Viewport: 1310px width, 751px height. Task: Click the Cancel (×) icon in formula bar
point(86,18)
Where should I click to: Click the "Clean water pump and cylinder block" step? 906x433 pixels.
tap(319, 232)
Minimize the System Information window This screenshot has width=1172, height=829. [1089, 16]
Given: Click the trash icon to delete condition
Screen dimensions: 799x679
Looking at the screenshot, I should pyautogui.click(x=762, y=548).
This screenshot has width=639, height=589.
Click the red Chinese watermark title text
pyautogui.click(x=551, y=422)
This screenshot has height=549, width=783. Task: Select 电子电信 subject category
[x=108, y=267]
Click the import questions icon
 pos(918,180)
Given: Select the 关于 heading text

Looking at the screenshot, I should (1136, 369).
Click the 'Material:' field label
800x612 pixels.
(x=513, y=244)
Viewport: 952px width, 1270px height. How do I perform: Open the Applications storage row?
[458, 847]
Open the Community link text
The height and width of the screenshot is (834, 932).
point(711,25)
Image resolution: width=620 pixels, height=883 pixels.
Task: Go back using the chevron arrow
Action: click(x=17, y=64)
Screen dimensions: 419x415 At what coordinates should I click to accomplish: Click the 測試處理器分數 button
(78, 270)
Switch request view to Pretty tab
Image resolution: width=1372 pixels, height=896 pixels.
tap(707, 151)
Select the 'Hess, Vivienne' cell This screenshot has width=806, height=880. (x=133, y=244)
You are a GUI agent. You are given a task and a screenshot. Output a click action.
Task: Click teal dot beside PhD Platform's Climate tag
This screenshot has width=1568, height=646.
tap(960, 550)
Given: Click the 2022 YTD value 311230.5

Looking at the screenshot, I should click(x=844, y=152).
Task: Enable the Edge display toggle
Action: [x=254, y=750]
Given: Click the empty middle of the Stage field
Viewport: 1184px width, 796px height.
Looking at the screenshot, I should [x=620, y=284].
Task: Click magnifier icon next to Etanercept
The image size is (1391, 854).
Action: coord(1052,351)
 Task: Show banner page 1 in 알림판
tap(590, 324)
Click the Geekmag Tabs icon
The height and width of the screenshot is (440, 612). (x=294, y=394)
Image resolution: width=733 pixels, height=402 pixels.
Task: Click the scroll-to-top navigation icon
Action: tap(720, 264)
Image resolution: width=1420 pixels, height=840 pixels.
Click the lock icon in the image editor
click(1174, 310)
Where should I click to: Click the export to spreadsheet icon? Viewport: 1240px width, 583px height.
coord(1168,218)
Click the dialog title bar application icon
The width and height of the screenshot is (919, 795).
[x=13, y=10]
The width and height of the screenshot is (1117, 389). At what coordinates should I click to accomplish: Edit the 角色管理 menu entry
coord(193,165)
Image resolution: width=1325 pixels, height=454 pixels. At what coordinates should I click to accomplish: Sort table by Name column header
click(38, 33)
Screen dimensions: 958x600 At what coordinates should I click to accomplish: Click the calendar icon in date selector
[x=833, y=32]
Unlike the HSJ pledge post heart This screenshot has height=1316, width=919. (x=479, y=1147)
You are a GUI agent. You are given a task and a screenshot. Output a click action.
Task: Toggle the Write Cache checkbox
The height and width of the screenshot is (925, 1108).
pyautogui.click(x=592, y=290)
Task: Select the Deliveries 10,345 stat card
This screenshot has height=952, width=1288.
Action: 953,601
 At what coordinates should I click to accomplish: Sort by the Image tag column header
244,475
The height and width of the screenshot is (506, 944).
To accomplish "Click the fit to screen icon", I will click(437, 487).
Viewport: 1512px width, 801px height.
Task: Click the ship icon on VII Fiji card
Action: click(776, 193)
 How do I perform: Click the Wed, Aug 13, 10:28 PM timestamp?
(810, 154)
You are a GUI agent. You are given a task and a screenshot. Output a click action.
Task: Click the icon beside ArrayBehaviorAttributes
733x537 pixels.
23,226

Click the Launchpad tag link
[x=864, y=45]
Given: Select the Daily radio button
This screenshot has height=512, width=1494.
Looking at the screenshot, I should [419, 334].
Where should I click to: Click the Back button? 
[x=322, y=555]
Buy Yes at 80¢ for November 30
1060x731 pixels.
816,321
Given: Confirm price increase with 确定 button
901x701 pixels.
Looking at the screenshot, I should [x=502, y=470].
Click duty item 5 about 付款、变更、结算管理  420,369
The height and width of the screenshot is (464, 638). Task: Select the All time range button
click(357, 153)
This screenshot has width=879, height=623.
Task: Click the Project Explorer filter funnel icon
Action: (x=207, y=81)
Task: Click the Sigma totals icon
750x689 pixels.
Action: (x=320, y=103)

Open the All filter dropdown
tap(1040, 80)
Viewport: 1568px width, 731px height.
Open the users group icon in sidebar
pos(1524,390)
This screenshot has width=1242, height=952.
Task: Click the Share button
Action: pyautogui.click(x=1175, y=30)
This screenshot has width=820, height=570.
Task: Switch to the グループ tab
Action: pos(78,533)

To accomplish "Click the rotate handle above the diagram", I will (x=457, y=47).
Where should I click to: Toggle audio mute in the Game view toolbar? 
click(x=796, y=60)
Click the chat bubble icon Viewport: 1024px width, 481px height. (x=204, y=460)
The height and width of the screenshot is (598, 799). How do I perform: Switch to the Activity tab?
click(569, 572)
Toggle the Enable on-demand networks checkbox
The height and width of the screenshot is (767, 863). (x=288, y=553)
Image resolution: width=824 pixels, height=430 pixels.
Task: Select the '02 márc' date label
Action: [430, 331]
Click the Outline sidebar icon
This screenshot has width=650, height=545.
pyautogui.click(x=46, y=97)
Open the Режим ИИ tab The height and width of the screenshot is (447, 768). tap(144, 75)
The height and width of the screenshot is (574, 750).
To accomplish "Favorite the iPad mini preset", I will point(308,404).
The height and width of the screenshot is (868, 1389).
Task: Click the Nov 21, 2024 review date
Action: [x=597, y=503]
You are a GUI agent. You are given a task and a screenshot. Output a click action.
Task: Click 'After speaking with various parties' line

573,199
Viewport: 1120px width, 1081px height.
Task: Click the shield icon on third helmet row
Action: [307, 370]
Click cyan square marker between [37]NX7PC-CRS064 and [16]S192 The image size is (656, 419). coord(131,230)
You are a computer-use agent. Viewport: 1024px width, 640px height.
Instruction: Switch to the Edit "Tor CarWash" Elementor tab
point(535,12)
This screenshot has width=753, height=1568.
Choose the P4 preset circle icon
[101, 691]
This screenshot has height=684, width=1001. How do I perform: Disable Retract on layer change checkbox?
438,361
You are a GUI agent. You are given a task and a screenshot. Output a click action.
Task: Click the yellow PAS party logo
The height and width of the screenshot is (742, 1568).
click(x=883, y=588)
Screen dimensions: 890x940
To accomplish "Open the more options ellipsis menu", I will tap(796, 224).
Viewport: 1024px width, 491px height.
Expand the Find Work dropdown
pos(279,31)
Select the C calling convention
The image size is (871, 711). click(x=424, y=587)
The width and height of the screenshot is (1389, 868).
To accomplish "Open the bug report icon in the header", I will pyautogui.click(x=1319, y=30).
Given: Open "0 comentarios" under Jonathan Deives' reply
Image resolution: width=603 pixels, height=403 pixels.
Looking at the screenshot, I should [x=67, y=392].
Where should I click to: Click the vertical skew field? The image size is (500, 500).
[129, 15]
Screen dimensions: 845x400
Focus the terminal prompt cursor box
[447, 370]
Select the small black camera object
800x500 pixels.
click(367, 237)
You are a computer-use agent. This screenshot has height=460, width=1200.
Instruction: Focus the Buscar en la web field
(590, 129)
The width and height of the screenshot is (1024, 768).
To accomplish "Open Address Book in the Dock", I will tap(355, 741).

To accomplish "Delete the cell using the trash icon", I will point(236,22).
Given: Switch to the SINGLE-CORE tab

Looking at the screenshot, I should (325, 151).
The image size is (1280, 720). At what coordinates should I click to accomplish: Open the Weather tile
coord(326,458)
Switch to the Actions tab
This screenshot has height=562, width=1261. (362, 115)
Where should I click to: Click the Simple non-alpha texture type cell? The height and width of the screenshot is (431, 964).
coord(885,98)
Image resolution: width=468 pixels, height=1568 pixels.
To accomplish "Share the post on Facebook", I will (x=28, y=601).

**Exercise aim:** Where a line of the material holds the word "trash", copy that line.

**Problem solution:**
Given: Click the trash icon to delete condition
To accomplish "Delete the cell using the trash icon", I will point(236,22).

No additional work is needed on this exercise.